Ce qu’il faut retenir
Two competing Libyan economic zones – Misrata on the western coast and Syrte in the east – shared the same Parisian stage to lure French capital. Each offers tax holidays and full foreign ownership, yet their pitches reveal contrasting logistics visions and the persistent divide between the Government of National Unity in Tripoli and the rival Government of National Stability in Benghazi.
Contexte Parisien
Ambition Africa, the Franco-African business forum held at the French Ministry for the Economy, provided an unprecedented platform for both Libyan camps. Paris, anxious to re-energise its commercial presence south of the Mediterranean, invited the zones as event sponsors, signalling a pragmatic stance that sidesteps hard politics in favour of trade facilitation.
French companies have largely left the Libyan market since 2014, leaving space for Italian, Turkish, Egyptian and Chinese competitors. Business France officials concede that visibility is low, yet insist that 2024 marks a turning point in due-diligence efforts aimed at derisking potential contracts for small and medium-sized enterprises.
Misrata Free Zone Spotlight
Misrata Free Zone director Ayman Hmeida Al-Derwish presented a 750-hectare enclave wrapped around one of Libya’s busiest ports, handling roughly sixty-five percent of national imports. The site now promotes petrochemical services, signalling diversification beyond traditional container traffic.
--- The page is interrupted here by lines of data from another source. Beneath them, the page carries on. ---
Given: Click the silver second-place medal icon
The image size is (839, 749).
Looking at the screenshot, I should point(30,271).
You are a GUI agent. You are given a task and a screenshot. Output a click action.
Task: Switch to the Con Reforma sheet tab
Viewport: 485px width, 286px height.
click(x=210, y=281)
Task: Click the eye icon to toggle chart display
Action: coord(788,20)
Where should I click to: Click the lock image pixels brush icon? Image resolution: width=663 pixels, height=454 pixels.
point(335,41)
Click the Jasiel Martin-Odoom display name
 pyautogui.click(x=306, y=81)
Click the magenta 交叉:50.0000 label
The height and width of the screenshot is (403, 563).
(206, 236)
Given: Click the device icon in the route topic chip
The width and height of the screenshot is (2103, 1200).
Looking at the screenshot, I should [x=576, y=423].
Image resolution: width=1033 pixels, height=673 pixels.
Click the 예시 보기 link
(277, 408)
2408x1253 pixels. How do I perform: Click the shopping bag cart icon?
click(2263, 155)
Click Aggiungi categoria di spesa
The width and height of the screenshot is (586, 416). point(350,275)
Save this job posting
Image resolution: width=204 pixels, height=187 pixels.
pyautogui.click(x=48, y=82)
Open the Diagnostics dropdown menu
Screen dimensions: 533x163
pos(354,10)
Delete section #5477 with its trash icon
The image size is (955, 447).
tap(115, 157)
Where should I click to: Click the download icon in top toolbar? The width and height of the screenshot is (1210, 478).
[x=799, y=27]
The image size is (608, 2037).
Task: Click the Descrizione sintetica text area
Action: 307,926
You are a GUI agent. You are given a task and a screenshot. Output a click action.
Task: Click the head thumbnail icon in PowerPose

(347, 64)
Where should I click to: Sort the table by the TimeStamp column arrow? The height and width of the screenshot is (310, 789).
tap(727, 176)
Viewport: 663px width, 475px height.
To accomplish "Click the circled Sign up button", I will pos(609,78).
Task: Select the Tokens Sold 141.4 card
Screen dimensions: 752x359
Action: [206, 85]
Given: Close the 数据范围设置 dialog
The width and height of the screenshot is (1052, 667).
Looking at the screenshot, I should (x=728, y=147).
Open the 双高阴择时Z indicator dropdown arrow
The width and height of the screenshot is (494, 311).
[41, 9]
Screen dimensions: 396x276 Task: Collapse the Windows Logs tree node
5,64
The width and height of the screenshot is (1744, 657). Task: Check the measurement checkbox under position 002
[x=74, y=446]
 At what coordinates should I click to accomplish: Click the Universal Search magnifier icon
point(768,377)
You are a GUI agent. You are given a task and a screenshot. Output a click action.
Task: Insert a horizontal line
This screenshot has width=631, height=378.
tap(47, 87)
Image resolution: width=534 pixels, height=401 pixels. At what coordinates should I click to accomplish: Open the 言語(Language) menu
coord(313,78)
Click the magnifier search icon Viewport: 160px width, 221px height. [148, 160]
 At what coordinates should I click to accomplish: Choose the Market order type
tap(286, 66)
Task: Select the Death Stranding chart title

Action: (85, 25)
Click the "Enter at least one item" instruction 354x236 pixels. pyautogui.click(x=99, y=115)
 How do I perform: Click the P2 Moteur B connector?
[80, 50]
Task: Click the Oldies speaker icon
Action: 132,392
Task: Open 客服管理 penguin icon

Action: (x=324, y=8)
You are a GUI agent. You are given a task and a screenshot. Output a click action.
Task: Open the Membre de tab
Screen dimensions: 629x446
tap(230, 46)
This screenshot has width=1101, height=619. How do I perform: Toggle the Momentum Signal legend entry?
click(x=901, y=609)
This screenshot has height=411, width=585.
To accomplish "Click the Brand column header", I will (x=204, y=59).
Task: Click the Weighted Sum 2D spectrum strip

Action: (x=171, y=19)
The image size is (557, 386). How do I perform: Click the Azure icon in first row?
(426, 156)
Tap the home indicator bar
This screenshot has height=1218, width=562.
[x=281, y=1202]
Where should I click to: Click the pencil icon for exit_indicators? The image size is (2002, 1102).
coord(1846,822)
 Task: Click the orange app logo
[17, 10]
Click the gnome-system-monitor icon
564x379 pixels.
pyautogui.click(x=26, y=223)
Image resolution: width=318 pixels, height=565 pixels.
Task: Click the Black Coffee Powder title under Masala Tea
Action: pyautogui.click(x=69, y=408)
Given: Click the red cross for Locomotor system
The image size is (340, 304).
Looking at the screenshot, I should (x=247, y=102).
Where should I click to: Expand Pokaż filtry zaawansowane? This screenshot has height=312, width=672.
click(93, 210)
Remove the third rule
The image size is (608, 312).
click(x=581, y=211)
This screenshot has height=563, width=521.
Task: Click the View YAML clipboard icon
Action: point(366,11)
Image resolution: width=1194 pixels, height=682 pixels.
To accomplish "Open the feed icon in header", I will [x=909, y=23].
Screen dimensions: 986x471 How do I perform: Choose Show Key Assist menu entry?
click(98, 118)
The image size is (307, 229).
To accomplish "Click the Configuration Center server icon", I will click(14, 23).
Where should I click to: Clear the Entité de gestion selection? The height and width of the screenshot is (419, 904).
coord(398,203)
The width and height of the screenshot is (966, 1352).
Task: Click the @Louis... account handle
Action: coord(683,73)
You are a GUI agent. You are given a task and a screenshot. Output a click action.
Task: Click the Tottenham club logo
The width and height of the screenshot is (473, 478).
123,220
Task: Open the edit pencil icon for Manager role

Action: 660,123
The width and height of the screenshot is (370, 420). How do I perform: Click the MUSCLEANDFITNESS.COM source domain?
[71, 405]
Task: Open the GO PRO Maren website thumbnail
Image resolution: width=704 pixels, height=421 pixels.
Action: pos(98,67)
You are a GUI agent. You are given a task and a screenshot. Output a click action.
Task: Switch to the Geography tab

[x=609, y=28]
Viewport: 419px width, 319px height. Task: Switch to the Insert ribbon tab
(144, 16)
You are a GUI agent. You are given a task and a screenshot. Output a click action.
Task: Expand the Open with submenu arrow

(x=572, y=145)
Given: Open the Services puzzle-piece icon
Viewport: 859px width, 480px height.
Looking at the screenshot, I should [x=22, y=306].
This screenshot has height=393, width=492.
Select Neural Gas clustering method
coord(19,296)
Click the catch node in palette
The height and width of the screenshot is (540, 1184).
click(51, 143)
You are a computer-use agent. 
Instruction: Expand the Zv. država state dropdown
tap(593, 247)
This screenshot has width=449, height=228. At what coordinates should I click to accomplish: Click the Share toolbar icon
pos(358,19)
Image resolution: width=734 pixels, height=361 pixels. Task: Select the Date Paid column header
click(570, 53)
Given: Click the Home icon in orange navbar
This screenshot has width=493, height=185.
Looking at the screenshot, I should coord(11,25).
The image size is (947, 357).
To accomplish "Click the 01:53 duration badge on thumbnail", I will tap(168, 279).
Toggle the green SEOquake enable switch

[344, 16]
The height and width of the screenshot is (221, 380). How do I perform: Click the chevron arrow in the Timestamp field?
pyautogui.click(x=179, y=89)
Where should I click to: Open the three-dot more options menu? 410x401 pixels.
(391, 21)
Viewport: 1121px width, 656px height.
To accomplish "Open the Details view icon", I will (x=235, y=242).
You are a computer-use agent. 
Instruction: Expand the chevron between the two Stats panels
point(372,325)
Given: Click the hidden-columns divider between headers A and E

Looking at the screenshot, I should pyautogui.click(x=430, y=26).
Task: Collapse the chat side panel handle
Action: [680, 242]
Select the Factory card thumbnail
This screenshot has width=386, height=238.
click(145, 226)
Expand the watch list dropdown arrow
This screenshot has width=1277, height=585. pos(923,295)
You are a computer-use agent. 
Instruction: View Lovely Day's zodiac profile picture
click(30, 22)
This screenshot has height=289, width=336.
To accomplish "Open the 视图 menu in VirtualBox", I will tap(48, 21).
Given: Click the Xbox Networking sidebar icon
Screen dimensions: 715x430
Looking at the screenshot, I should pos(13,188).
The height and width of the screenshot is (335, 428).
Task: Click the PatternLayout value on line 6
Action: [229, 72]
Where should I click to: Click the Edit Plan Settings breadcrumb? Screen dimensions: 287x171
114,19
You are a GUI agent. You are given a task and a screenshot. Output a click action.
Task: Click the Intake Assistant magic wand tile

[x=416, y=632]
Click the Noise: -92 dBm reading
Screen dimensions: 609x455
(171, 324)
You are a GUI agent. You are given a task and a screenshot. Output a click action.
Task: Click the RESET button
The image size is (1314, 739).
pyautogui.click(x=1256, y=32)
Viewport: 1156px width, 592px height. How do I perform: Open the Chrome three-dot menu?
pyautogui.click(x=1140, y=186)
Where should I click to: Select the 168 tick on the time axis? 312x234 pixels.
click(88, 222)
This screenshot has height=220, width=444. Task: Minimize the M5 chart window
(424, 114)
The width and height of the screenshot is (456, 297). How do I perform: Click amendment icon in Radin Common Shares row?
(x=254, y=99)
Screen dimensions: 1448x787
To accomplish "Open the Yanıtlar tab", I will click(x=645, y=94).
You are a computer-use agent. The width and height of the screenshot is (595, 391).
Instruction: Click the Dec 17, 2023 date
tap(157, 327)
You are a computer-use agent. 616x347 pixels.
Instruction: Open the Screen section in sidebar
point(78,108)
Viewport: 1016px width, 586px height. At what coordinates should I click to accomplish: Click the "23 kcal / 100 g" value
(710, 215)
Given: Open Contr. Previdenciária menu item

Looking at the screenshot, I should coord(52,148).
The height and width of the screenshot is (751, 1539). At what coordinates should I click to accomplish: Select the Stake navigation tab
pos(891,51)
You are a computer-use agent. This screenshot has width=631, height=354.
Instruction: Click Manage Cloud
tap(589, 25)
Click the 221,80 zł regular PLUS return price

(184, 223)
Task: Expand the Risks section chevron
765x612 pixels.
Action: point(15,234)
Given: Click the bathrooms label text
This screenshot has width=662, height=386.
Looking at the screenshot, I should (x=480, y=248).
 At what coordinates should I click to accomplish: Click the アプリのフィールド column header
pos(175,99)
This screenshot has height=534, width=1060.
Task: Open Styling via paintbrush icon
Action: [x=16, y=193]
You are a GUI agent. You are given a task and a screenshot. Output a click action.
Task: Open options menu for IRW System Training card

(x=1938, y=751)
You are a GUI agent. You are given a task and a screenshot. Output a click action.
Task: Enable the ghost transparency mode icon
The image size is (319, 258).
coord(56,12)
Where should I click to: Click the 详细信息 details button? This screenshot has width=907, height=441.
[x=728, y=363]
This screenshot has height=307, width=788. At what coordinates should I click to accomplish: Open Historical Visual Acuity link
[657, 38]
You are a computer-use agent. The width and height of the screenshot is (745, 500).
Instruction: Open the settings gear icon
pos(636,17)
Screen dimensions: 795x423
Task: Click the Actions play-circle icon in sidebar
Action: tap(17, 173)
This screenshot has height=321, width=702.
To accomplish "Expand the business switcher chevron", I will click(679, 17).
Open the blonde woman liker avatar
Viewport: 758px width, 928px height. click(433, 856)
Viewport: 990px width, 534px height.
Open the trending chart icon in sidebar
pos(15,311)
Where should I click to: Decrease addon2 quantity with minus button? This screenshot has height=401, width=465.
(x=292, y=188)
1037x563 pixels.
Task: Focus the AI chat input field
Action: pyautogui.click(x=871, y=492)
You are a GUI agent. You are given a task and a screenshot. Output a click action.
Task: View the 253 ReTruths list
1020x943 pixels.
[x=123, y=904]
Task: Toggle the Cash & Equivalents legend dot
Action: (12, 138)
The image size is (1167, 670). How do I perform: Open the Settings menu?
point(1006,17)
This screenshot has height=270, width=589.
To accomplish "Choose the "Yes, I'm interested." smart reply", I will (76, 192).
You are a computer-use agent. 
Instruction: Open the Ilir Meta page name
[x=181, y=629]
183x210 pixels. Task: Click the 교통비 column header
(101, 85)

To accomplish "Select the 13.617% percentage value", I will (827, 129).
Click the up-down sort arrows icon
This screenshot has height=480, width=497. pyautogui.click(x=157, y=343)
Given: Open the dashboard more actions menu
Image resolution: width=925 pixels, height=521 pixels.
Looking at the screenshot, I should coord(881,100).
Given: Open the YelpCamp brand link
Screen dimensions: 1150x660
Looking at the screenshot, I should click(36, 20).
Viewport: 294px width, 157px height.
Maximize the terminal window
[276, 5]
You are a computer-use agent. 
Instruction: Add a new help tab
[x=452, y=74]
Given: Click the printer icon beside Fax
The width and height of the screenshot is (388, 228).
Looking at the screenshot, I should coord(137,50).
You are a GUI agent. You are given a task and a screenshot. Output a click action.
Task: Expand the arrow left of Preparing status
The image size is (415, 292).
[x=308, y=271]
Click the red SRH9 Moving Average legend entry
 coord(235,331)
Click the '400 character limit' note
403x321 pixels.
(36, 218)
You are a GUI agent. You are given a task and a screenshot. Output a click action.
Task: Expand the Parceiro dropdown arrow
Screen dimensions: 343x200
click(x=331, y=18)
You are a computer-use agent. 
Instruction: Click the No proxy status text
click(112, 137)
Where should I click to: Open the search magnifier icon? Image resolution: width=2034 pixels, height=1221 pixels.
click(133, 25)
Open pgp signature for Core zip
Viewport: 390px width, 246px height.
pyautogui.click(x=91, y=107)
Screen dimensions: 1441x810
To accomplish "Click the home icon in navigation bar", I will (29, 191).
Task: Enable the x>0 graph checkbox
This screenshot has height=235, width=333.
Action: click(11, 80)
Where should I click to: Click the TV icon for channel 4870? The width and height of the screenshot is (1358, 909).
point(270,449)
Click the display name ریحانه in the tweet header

Foreign investors receive full exemption from duties and corporate taxes for the duration of their projects, alongside unrestricted capital repatriation. Tripoli officials frame the port as a natural maritime gateway for French industrial supply chains targeting North African and Sahelian consumers.
Syrte Airport Corridor
Across the political aisle, Mahmud Elforjan of the eastern National Development Agency extolled a new free zone centred on Syrte’s airport, projected to process three million passengers yearly. Located midway between Tripoli and Benghazi, the hub is marketed as a bridge between Mediterranean trade lanes and deep-continental corridors into Chad, Niger and Sudan.
Planned clusters cover logistics, agro-industry and construction materials, sectors the Benghazi camp believes align with French engineering strengths. Concession models promise similar fiscal incentives to Misrata, but hinge on swift runway upgrades financed through a mix of Gulf and domestic capital, according to organisers.
Calendrier des Investissements
Business France has signed memoranda with both zones and will host Libyan importers on a roadshow across six French cities during the first half of 2026. Delegates are expected to visit factories in Lyon, Nantes and Marseille to negotiate distribution agreements for consumer goods.
Parallel technical missions will assess port handling capacity in Misrata and tarmac resilience in Syrte by mid-2025. Officials stress that French credit insurers demand clear project pipelines, milestone-linked disbursements and arbitration clauses recognised by both Libyan legislatures before underwriting exports.
Acteurs en Première Ligne
In Tripoli, the GUN counts on the Central Bank’s foreign reserves and maritime unions to smooth procurement. In Benghazi, the GSL leans on tribal councils around the Gulf of Sidra to secure land titles and labour pools.
European strategists also watch regional heavyweights. Italy’s ENI and Turkey’s Yapi Merkezi already operate in Misrata, while Egypt’s Arab Contractors survey roads leading to Syrte. French entrants such as CMA CGM or ADP Ingénierie must therefore navigate a crowded field where first-mover advantages erode quickly.
Scénarios pour 2026
Should security conditions stabilise, Tripoli envisions Misrata rivalling Tanger-Med as a transhipment hub, capturing Sahel-bound traffic redirected from congested Central Mediterranean routes. Success would bolster the GUN’s fiscal autonomy and, by extension, its leverage in stalled unification talks.
Conversely, a fully operational Syrte airport could reorient humanitarian and mineral cargoes toward the east, consolidating Benghazi’s claim to national resources. For French firms, the optimal strategy may involve a dual presence hedged by robust compliance frameworks, minimising political-territorial risk while reclaiming a share of Libya’s reconstruction boom.